'''

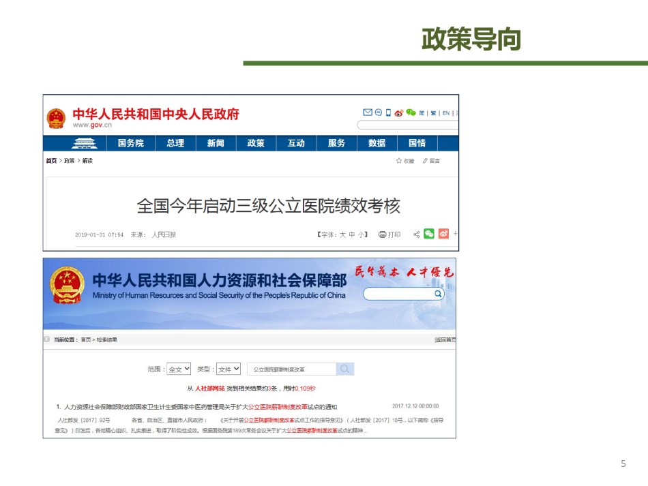648x486 pixels.
Task: Click the gov.cn top-right search box
Action: click(407, 125)
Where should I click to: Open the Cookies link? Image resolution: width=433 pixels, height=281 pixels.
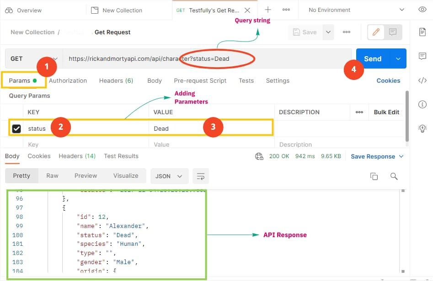(388, 80)
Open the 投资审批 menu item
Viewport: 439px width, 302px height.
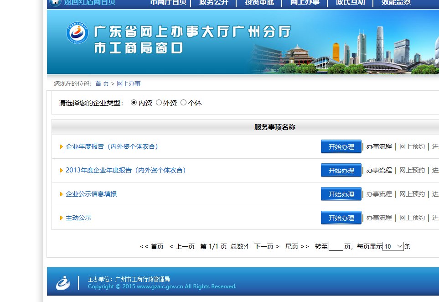click(259, 3)
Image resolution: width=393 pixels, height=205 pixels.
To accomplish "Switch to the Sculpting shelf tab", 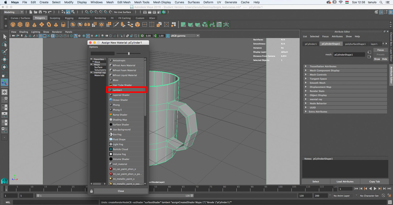I will pos(55,18).
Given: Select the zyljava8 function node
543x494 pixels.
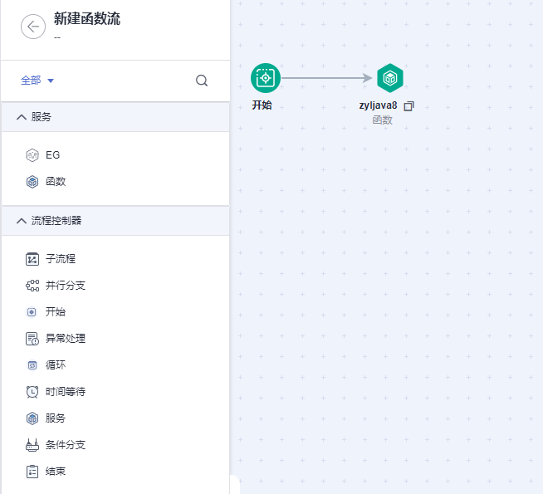Looking at the screenshot, I should click(x=389, y=78).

'''

#### [What you should do]
Range to copy from the listing above: the line containing "Where should I" down to the line containing "Image resolution: width=393", both included. Reproduce it exactly, minus the pictures, and add nothing.

#### [Response box]
Where should I click to: Open the Cookies link? Image resolution: width=433 pixels, height=281 pixels.
(388, 80)
Open the 投资审批 menu item
Viewport: 439px width, 302px height.
click(259, 3)
Image resolution: width=393 pixels, height=205 pixels.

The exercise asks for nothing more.